EXERCISE OBJECTIVE – Search each line below for "screenshot", then return the lines where it appears.

*** PROVIDED RECORDS ***

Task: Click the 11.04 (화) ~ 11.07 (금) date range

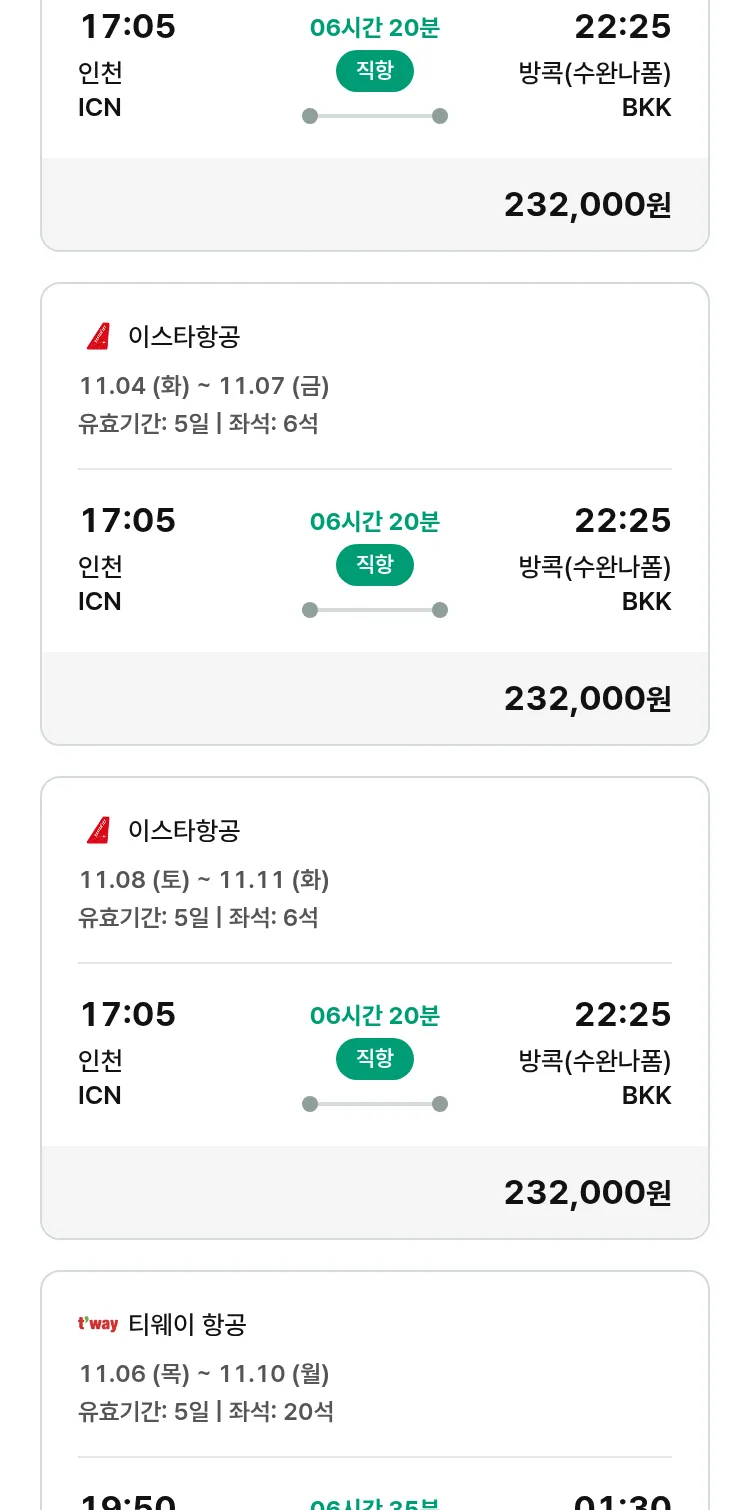Action: click(204, 386)
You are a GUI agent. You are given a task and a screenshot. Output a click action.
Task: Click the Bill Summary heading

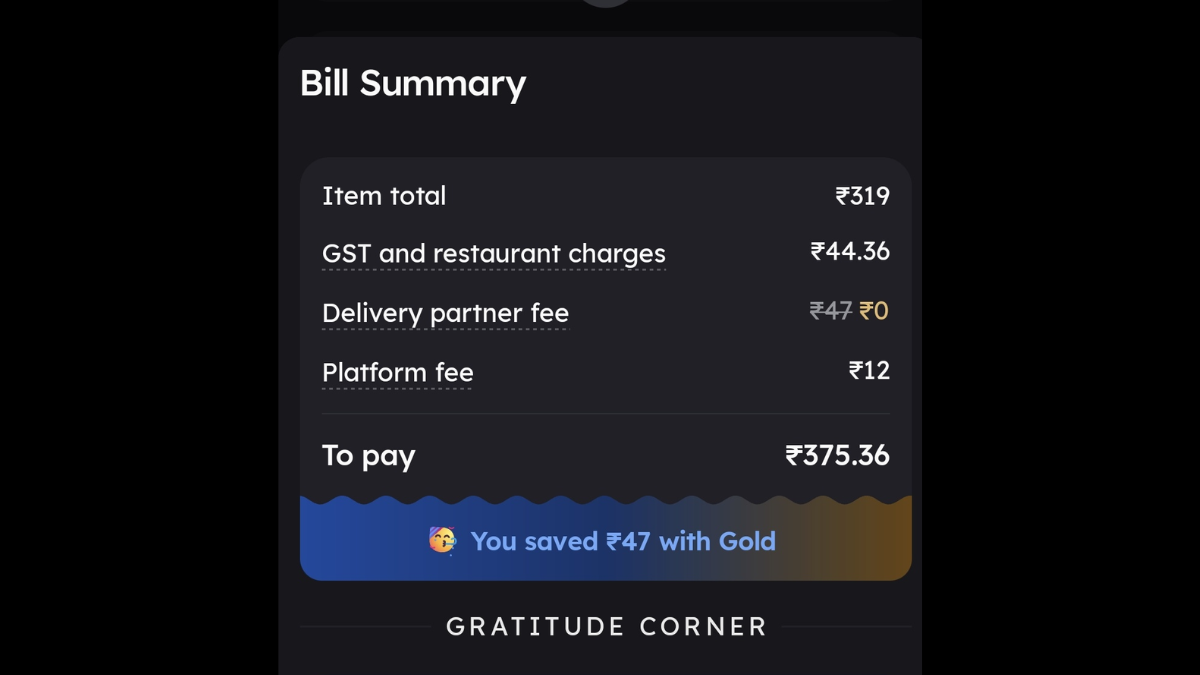pos(413,83)
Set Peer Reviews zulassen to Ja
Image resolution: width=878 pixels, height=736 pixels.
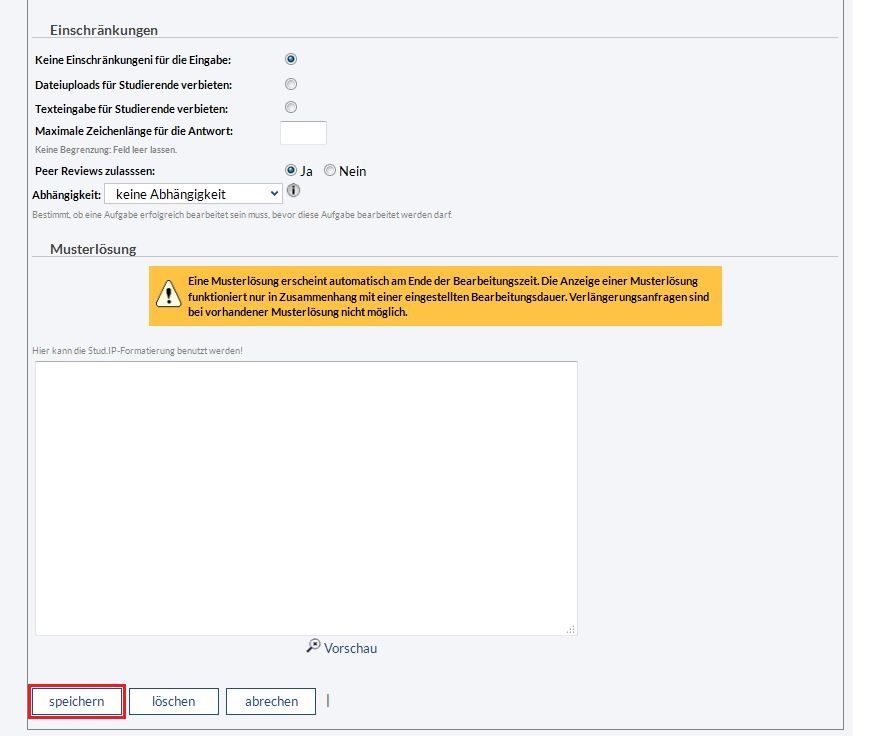pyautogui.click(x=292, y=171)
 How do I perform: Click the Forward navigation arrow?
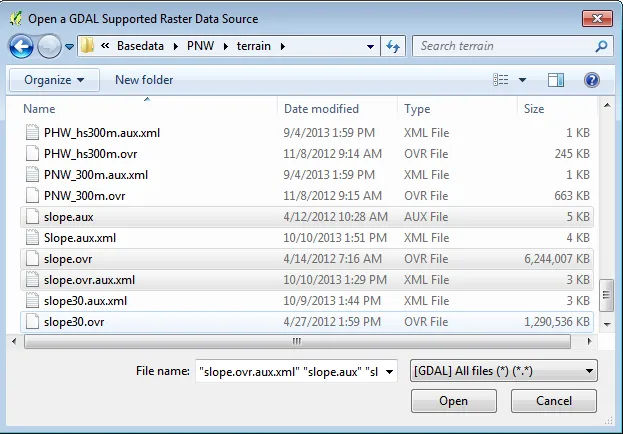(49, 46)
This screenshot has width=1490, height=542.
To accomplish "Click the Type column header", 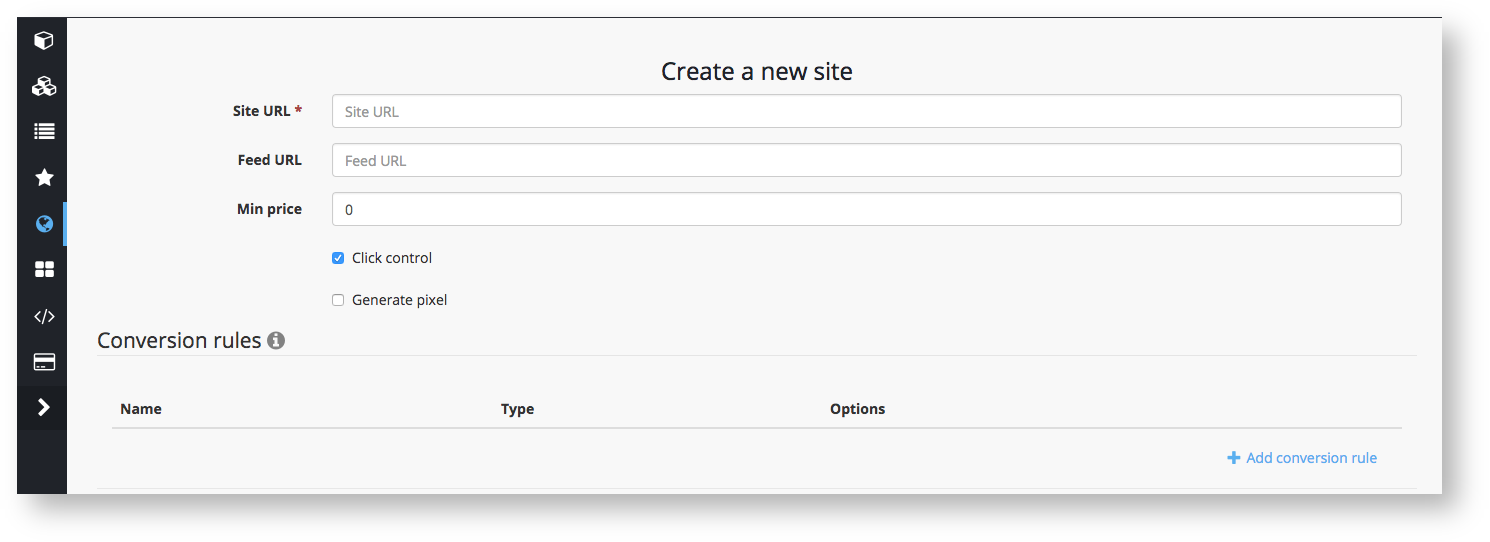I will [517, 409].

***

ANSWER TO THIS EXERCISE –
You are a GUI agent. You are given a task and a screenshot. Output a click action.
This screenshot has width=1490, height=542.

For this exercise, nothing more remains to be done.